Questão de fluxo

Crescimento da frota de veículos novos no RS é de 39 veículos por hora

Em apenas um ano, 345 mil carros, motos, ônibus e caminhonetes foram colocados nas ruas, avenidas e estradas gaúchas

Por: Maurício Tonetto
18/02/2014 - 05h01min

A cada dia, 947 novos veículos são despejados em ruas e avenidas do Rio Grande do Sul — uma média de 39 por hora.

A frota atingiu o número de 5,7 milhões — para 11,1 milhões de habitantes — e não indica que vá diminuir.

Frente a um crescimento da frota de 6,4% ao ano, bem maior do que o da população gaúcha (0,4%), especialistas defendem mudanças na lógica de urbanização das grandes cidades para amenizar danos ambientais, econômicos e estruturais.

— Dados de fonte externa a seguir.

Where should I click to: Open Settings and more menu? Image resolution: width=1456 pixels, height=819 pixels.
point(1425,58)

— Todas as cidades estão piores do que estavam há 10 anos. Se nada for feito, daqui a 10 anos ficarão piores, não haverá exceção. Deve-se discutir um projeto político de cidade e definir quem será o melhor gerente a implantar o que a sociedade quer — defende o presidente da Associação Nacional de Transportes Públicos (ANTP), Ailton Brasiliense.




Apenas em 2013, conforme o Detran, o número de veículos no Estado aumentou em 345 mil. Incentivadas pelo aquecimento da economia, pelo aumento das ofertas de crédito, pela ascensão das classes C e D e isenção de tributos, as montadoras introduziram 1,8 milhão de veículos nas ruas e estradas gaúchas nos últimos seis anos. Só a frota de Porto Alegre soma 780,5 mil (um para cada 1,8 habitante). O investimento em transporte público, porém, retrocedeu.

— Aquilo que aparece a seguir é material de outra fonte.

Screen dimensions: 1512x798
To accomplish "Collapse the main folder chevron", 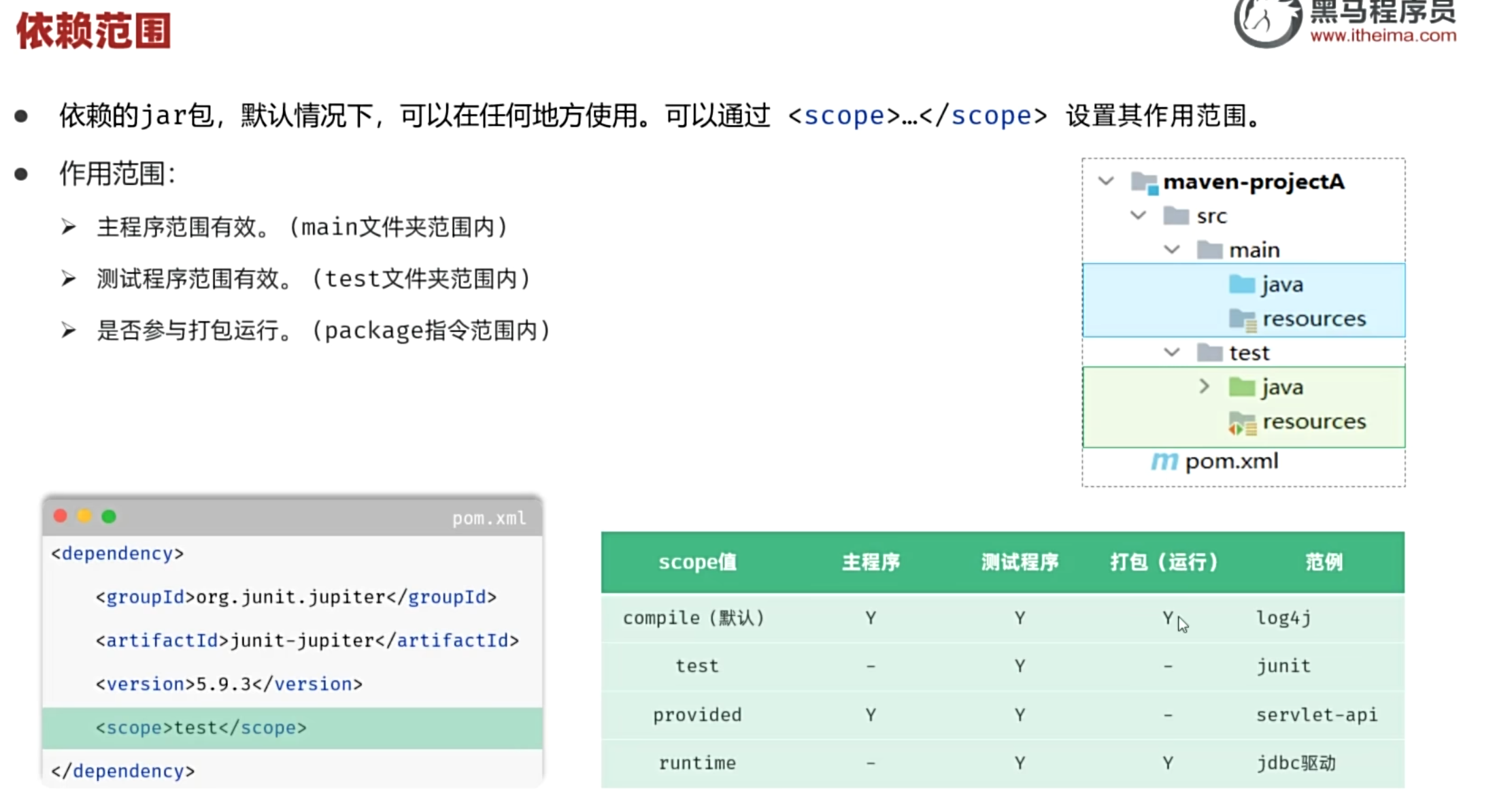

— O paradoxo é que o uso do transporte coletivo caiu cerca de 25%, principalmente o sistema de ônibus. O transporte público, que poderia amenizar a situação, está ficando mais caro, e o particular, mais barato — explica o técnico de planejamento e pesquisa do Instituto de Pesquisas Econômicas Aplicadas (Ipea) Carlos Henrique de Carvalho.

Doutor em transportes pela École Nationale des Ponts, em Paris, professor Hostílio Xavier Ratton Neto pondera:

— No Brasil, as cidades são mal organizadas. Os urbanistas devem repensá-las de modo a tirar o peso do sistema de transporte, seja ele público ou individual.

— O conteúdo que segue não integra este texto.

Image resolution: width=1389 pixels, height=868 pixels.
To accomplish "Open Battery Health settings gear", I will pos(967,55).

70% dos deslocamentos ocorrem no horário de pico

Com a elevação da frota, crescem também os acidentes fatais (1.477 pessoas morreram no Estado entre janeiro e setembro passado), os congestionamentos e a emissão de poluentes na atmosfera, que desequilibram o clima e elevam a temperatura do planeta. Estudos da pós-graduação e pesquisa de Engenharia da Universidade Federal do Rio de Janeiro (UFRJ) apontam que 70% dos deslocamentos motorizados no país ocorrem nos horários de pico, o que acarreta grandes congestionamentos. A ANTP projeta que a emissão de CO2 aumentará 250% até 2030, comparado ao ano de 1990. Para o consultor ambiental Millos Augusto Stringuini, a primeira medida para amenizar os danos é o investimento na inspeção veicular:

— A frota deve ser renovada, mas a inspeção não funciona no Brasil. Isso gera muitos prejuízos, pois os automóveis, principalmente, queimam óleo e poluem mais quando estão fora da normatização.

Para o pesquisador do Ipea Carlos Henrique de Carvalho, os governos devem onerar os motoristas:

— Tem de aumentar os preços de estacionamento e gasolina e implementar o pedágio urbano.